▶ [Exercise description]: Quote the lines word for word, starting at the line containing "This screenshot has height=763, width=992." and going through the end of the lines, with both ends included. Leave out the pictures.
----- Record extracts
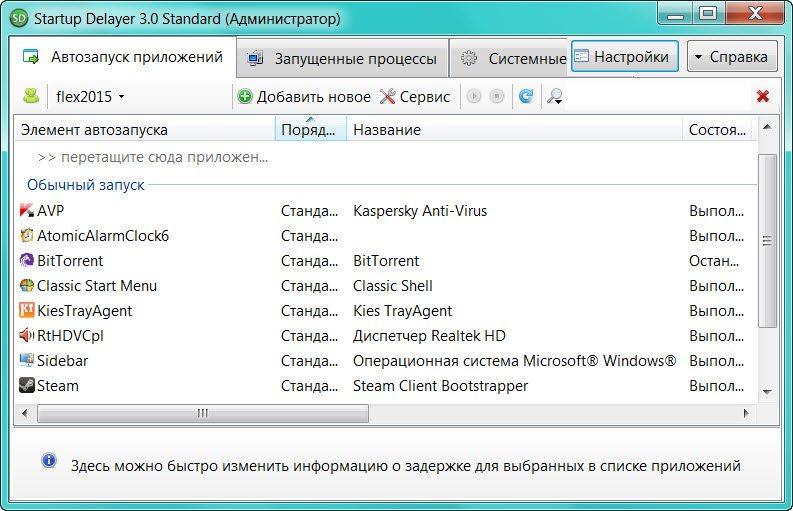Click the green Add New plus icon
793x511 pixels.
point(245,96)
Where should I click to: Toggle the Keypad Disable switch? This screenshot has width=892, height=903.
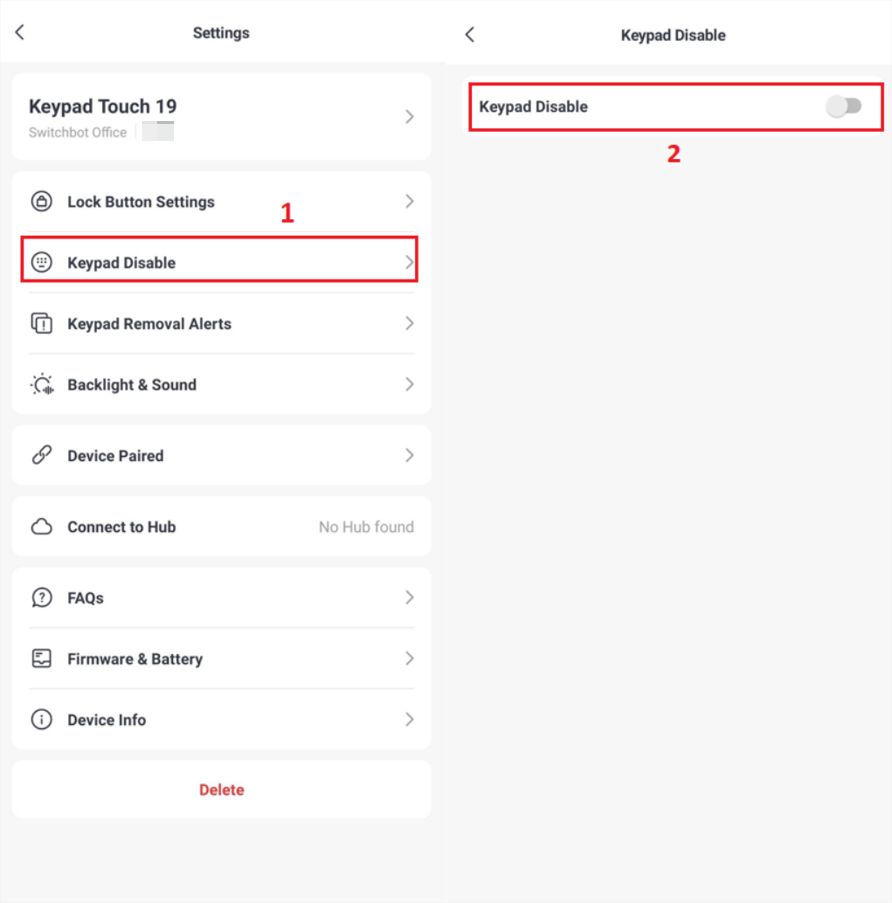pos(844,107)
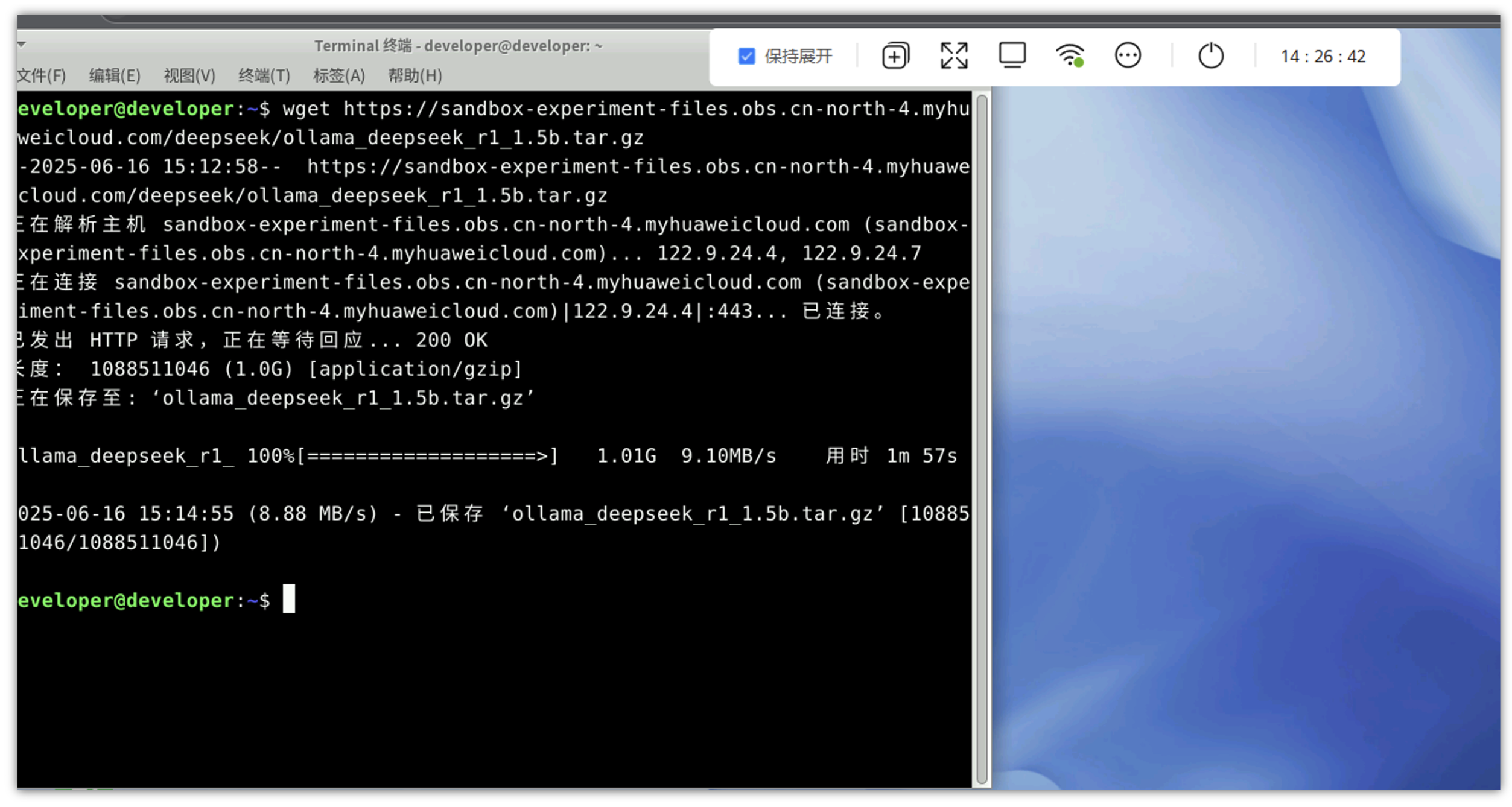The image size is (1512, 807).
Task: Focus the terminal at the bottom prompt cursor
Action: tap(289, 599)
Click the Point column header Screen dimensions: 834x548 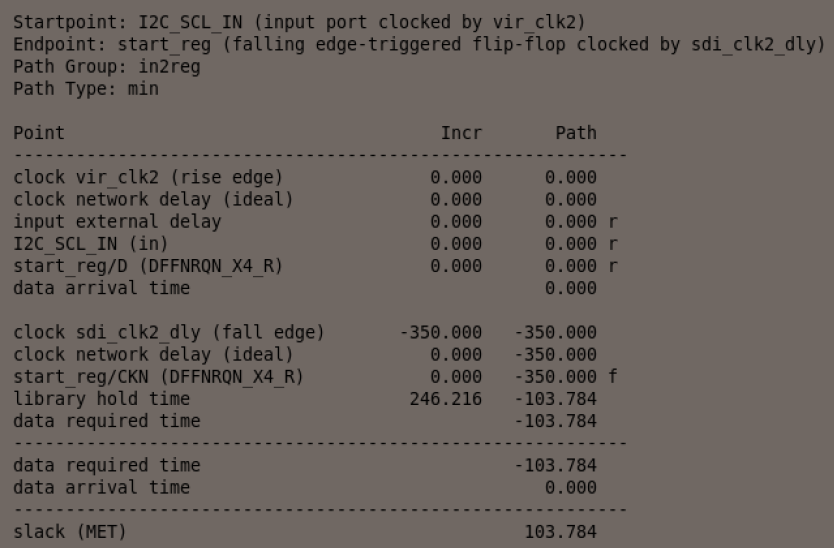pos(39,133)
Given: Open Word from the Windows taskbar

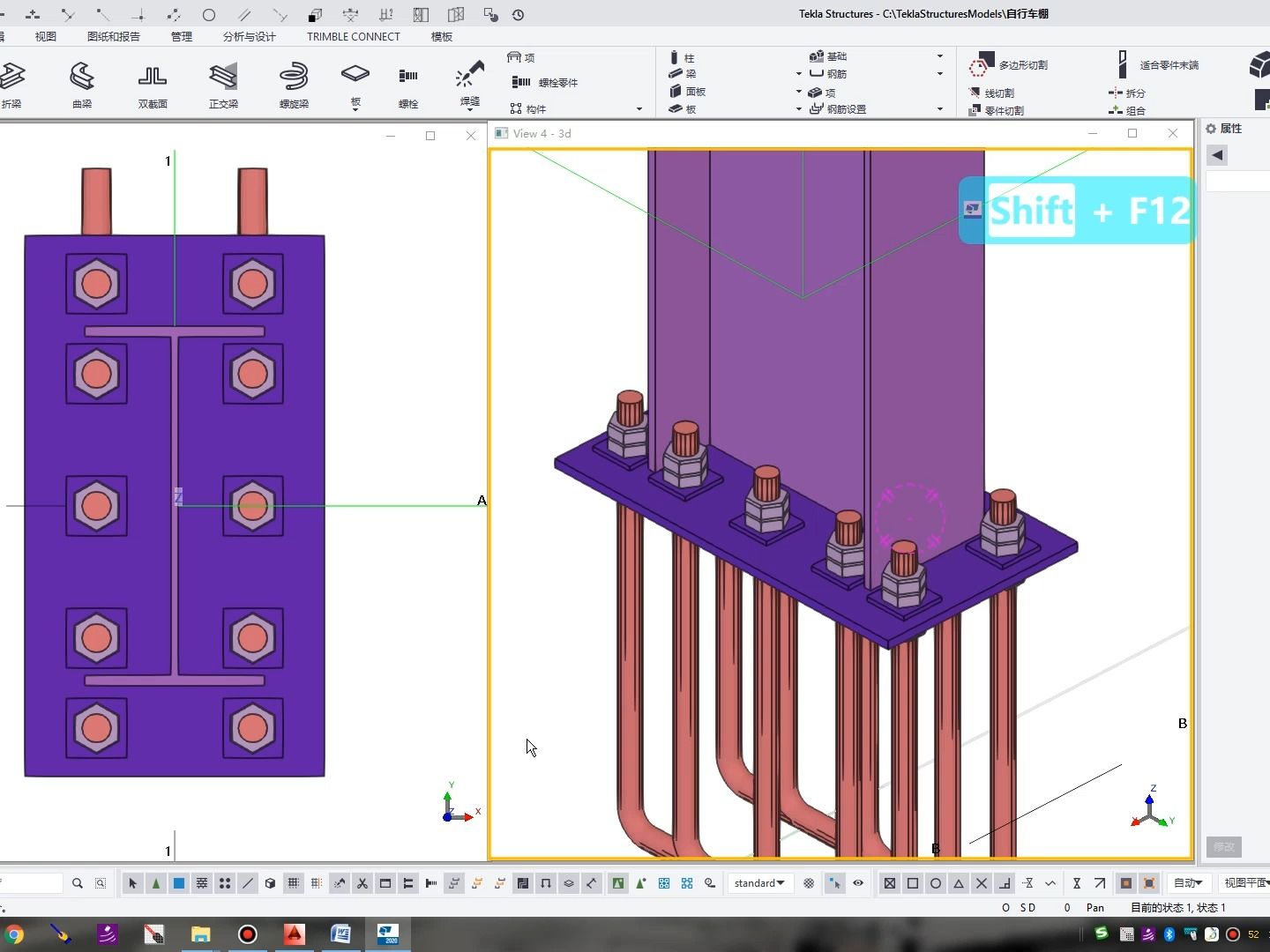Looking at the screenshot, I should click(340, 933).
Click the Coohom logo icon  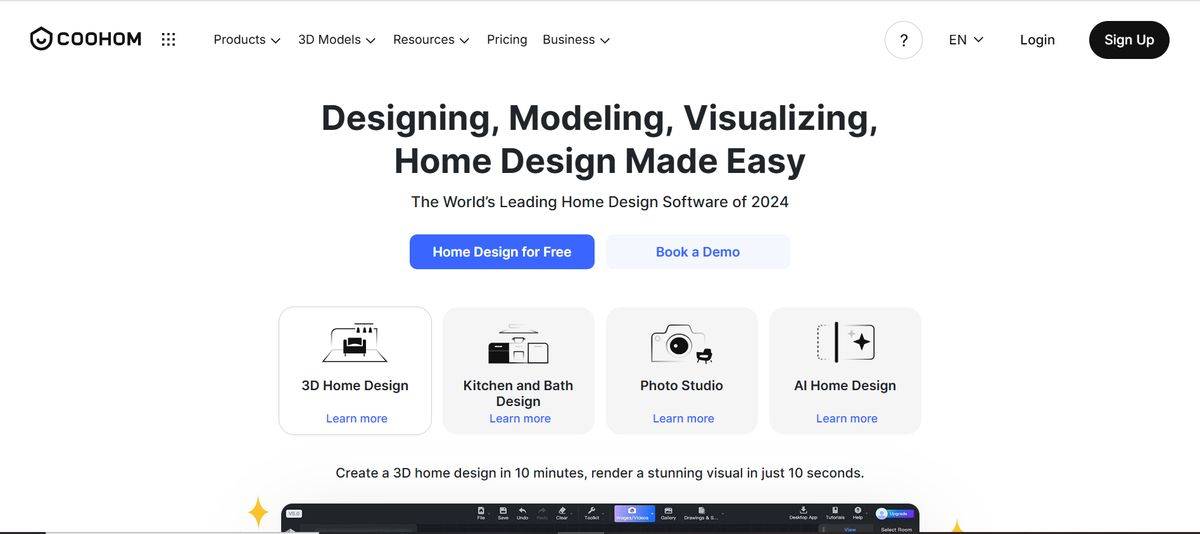(41, 39)
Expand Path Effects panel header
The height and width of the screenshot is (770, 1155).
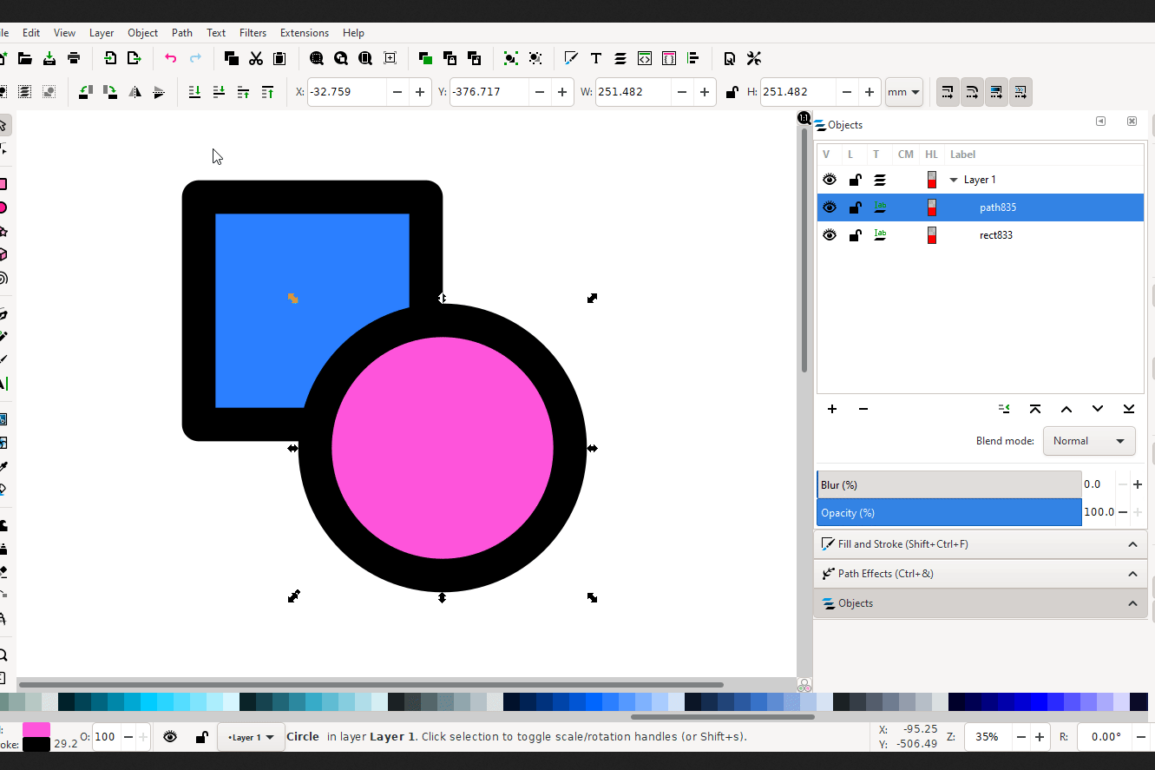tap(980, 574)
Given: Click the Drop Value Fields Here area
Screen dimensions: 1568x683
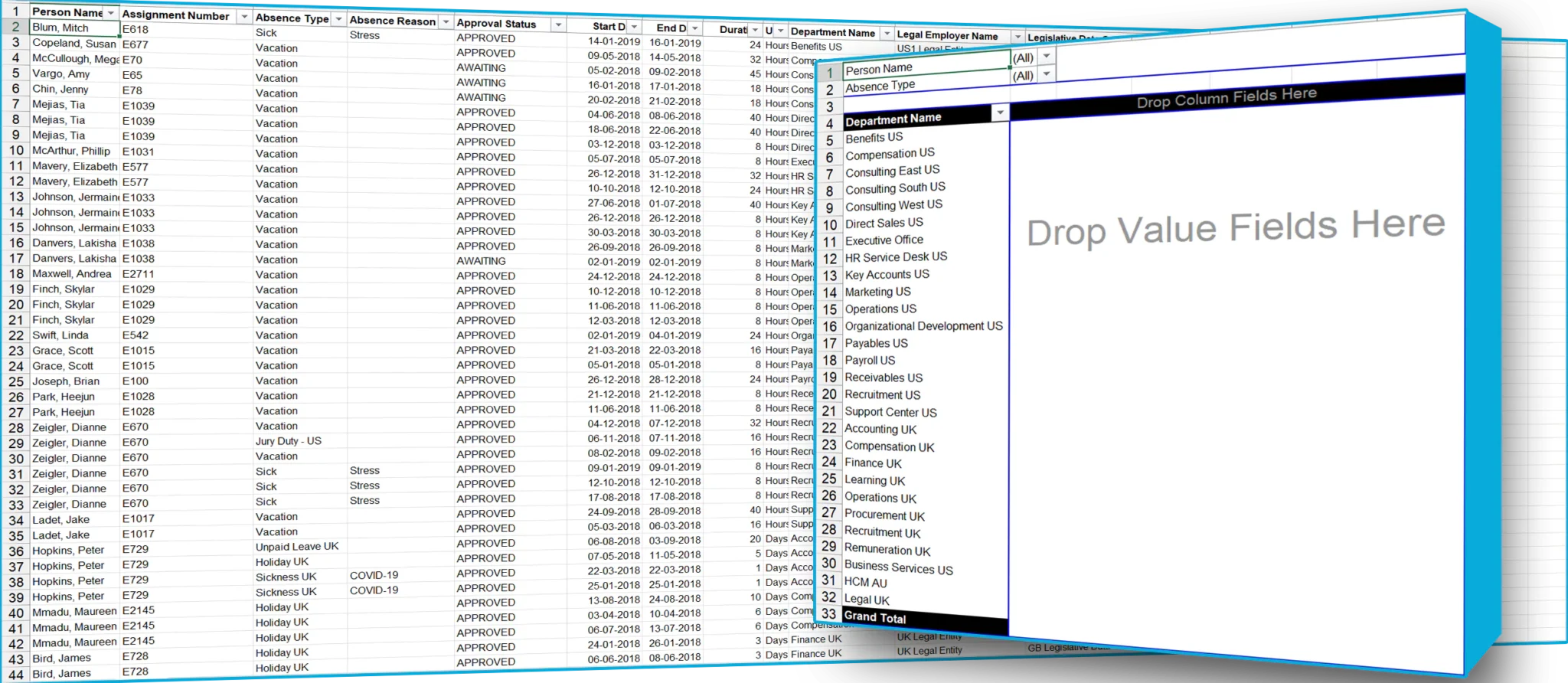Looking at the screenshot, I should 1235,228.
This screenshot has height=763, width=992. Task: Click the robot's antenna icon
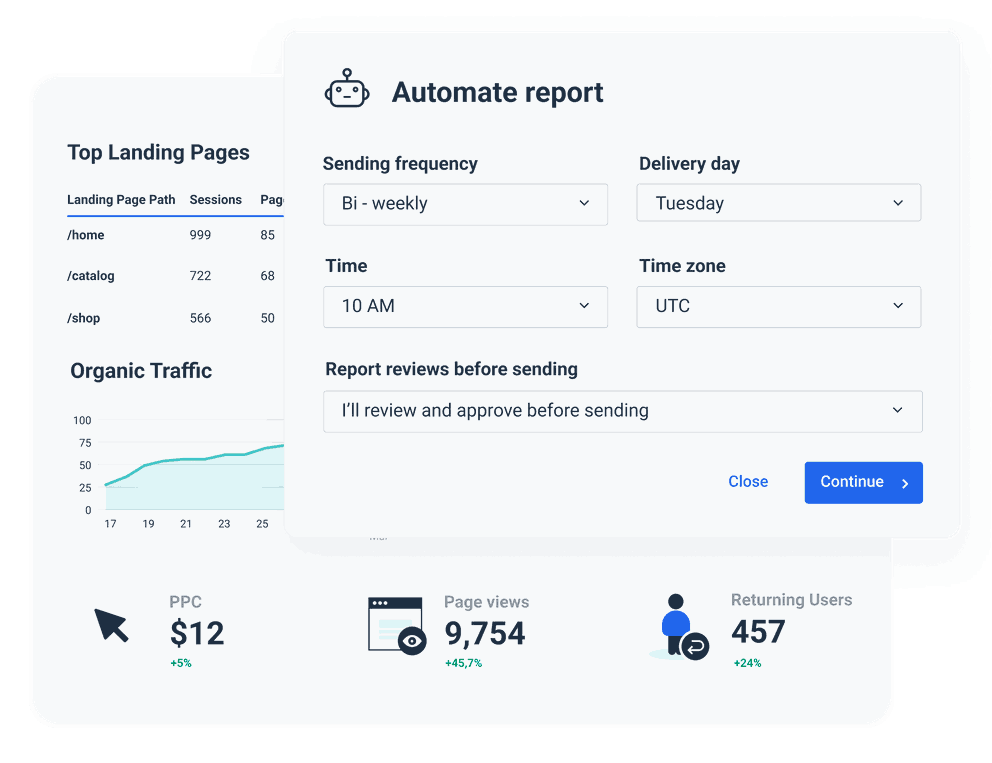point(347,72)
----------
▶ [Final result]:
This screenshot has height=763, width=992. Task: Click the robot's antenna icon
point(347,72)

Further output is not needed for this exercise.